Somos una revista independiente que sobrevive gracias a tu apoyo. ¿Quieres ser parte de este proyecto? ¡Bríndanos un café al mes!
Hector Ordonez
Hector Ordonez viceversa magazine

El Jaguares

En una ocasión llegué al trabajo, en el restaurante ubicado en la zona conocida como Upper East, en Manhattan, y me enfrenté con lo que en México llamamos comúnmente “la ley del hielo”. Este término, generalmente escuchado entre los niños, se refiere a la acción de aislar a una persona y no hablarle. Los cocineros habían decidido ignorarme y tirarme miradas de desaprobación por no haber asistido al festejo de cumpleaños del jefe, un muchacho llamado Quico.

Pedir disculpas no funcionaba, y aunque me trataban con normalidad individualmente y mientras nadie nos veía, el momento en el que el bloque se juntaba, yo volvía a ser víctima del desprecio colectivo. Me di cuenta que se sentían discriminados de mi parte por no haber asistido a la fiesta, y no tuve otra opción que convocar un segundo festejo, al modo que ellos quisieran.

“No puedes no cumplir porque ya nos diste tu palabra, y es lo único que tienes ante nosotros, en la noche cerramos la cocina y nos vamos”, dijo Quico para dejarme sentenciado.

Transcurrió un largo día donde me dediqué a hacer guacamoles y llevarlos a los clientes mientras pensaba en la situación. Ahora estaba enlistado y no había manera de huir a la noche del Bronx, un barrio lleno de estigmas y mitos, y sin embargo me sentía motivado a hacerlo. Desde mi posición, era llevar al terreno de lo real aquello que para los cocineros era cotidiano y para mí apenas existía en la imaginación.

Sólo el Mudo, también de Oaxaca, y El Guatemala, apodo que provenía de su país de origen, se enlistaron en la segunda fiesta de Quico. Sin embargo, parecía ser que cuatro éramos suficientes para llevar a cabo el plan.

Me sorprendí al ver que ellos tenían un número telefónico para solicitar taxis que hablaban en español, y me explicaron que por las noches era preferible no tomar el metro si tu destino era el Bronx y eres mexicano.

:::

Enumera, en el orden en que aparecen, todos los lugares geográficos que se nombran en el relato sobre el restaurante de Manhattan. No cuentes los apodos de personas.

= DATOS PROPORCIONADOS =
:::

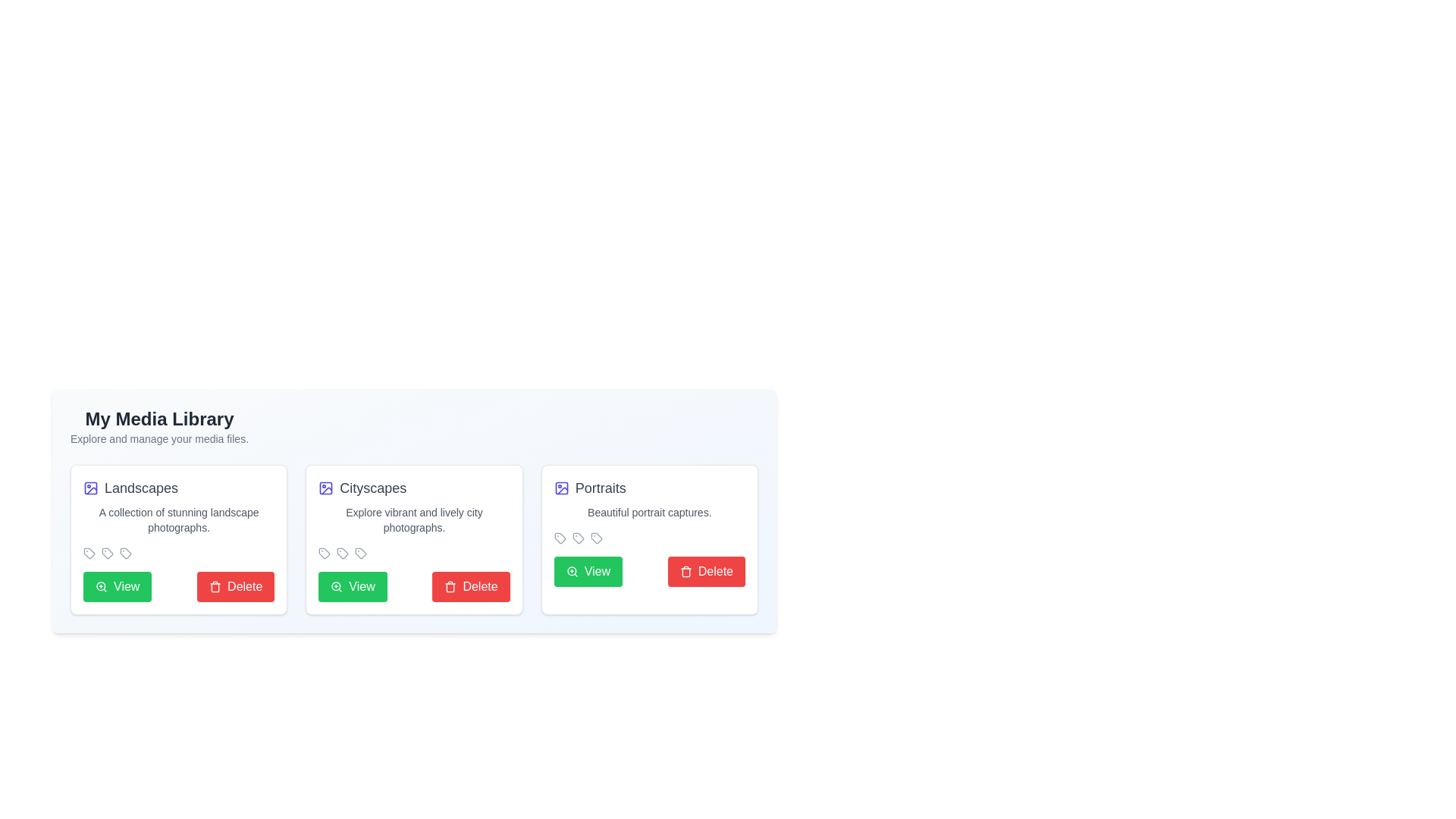 This screenshot has height=819, width=1456. Describe the element at coordinates (89, 553) in the screenshot. I see `the small gray price tag icon in the 'Landscapes' card of the 'My Media Library' interface` at that location.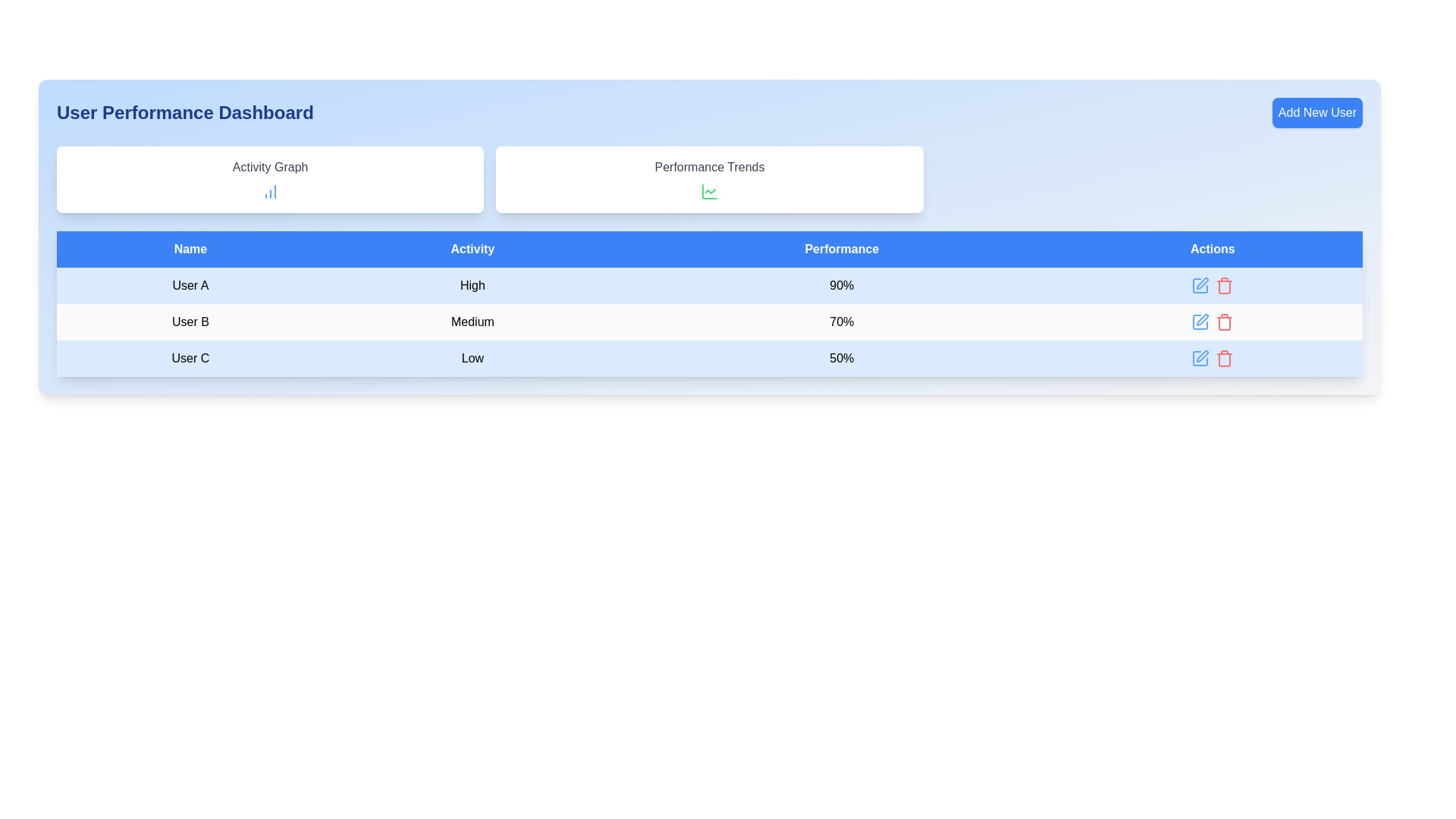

:::

= RESPUESTA AL PROBLEMA =
Upper East, Manhattan, México, el Bronx y Oaxaca.